The exhibition is available to view online at cam.usf.edu
. USFCAM remains closed to the public pending a broader reopening by the University of South Florida.
Widline Cadet is a Haitian-born artist based in Syracuse, New York. Her practice draws from personal history and examines race, memory, erasure, migration, immigration, and Haitian cultural identity from within the United States. She uses photography, video, and installations to construct a visual language that explores notions of visibility and hyper visibility, black feminine interiority, and selfhood.
Guy Greenberg is based in New York City.
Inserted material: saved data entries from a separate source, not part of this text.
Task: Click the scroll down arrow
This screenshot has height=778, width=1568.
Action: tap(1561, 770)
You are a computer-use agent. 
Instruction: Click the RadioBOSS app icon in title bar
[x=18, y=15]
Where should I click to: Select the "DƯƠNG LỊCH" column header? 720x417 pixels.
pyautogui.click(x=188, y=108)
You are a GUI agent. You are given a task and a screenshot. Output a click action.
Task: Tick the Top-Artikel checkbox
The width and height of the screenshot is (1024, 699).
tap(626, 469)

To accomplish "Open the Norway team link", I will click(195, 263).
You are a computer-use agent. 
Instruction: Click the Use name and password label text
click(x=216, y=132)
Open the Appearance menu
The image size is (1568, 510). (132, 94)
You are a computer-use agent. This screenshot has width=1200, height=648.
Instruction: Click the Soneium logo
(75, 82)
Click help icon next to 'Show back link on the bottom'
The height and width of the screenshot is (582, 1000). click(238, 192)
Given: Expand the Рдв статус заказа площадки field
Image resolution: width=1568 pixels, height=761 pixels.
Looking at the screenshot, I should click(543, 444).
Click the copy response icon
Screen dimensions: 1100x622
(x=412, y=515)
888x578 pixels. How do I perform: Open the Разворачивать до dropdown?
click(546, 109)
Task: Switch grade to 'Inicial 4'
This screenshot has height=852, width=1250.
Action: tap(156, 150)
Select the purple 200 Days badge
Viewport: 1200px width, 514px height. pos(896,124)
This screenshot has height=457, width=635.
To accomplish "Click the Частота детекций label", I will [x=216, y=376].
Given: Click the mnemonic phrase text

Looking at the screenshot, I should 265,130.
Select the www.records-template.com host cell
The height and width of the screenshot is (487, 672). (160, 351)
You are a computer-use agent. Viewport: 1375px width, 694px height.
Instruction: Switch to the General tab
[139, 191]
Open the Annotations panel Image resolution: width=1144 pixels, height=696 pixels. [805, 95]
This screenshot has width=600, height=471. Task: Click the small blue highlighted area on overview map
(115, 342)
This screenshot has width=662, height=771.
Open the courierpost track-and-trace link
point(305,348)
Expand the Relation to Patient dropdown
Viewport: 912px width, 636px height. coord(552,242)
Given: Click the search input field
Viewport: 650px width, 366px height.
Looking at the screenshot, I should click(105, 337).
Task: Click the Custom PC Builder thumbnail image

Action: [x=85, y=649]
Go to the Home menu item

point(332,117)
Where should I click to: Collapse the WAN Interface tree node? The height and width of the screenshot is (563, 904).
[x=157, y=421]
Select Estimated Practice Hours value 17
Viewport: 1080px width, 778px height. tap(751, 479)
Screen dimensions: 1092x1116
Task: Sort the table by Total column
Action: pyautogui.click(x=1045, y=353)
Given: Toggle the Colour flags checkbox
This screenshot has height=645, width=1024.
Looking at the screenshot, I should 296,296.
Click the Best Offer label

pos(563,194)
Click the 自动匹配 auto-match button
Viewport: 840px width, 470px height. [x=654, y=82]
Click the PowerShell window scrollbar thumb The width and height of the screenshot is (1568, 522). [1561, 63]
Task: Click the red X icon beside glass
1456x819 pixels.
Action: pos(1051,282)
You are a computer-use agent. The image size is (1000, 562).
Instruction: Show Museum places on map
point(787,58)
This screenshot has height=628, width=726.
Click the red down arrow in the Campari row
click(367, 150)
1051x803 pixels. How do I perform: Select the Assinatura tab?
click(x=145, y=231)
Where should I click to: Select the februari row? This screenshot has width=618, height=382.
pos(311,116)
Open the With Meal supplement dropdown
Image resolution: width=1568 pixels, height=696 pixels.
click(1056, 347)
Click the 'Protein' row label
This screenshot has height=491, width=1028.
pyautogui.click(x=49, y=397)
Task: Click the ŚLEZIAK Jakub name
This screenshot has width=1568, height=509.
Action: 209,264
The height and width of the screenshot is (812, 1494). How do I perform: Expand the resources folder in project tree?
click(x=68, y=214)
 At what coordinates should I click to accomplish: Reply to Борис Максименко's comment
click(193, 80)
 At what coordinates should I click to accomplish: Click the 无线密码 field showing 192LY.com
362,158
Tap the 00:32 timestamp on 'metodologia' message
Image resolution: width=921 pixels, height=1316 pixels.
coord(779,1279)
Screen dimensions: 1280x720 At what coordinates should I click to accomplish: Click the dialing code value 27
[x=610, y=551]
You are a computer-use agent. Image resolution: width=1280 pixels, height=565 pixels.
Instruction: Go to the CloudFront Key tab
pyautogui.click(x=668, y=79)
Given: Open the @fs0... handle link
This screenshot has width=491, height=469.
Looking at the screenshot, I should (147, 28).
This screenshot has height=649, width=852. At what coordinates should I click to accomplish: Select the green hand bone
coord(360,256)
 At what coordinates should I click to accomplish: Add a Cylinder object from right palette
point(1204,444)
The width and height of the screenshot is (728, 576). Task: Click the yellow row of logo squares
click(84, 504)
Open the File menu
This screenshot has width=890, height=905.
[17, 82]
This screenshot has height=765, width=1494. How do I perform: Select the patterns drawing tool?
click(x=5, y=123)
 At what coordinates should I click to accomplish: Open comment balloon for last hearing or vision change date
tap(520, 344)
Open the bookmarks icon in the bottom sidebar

He spends much of his time photographing the Hasidic communities of Williamsburg and Crown Heights, Brooklyn. Through an alternating series of street photography and portraits, he works to show strong contrast in these communities as well as their resistance to assimilation and change.
Curran Hatleberg is an American photographer based in Baltimore, Maryland. Influenced by the American tradition of road photography, Hatleberg's process entails driving throughout the United States and interacting with various strangers in different locales. Some interactions last 30 minutes, others 30 days, Hatleberg says. His photographs are traces of those encounters.
Kathya Maria Landeros is a Mexican-American photographer and educator. Influenced by her bi-cultural upbringing, her work of the past decade focuses on Latinx communities and the exploration of history, migration, representation and belonging.
Zora J Murff lives and works in Fayetteville, Arkansas, where he serves as Assistant Professor of Art at the University of Arkansas. A distinguished voice in photography dealing with the complex intersections of race and American society, he has long combined his experience with social work (he worked briefly with incarcerated youth) and his art to explore the fraught connections between visibility and powerful social systems.
The Neighbors: Slide Shows for America is curated by Christian Viveros-Fauné, CAM Curator-at-Large, and is organized by the USF Contemporary Art Museum. The exhibition will open with a virtual, Zoom-based reception at 6pm on August 28, will be on view August 24 through December 5, 2020. The exhibition will be available to view online at cam.usf.edu. USFCAM remains closed to the public pending a broader reopening by the University of South Florida.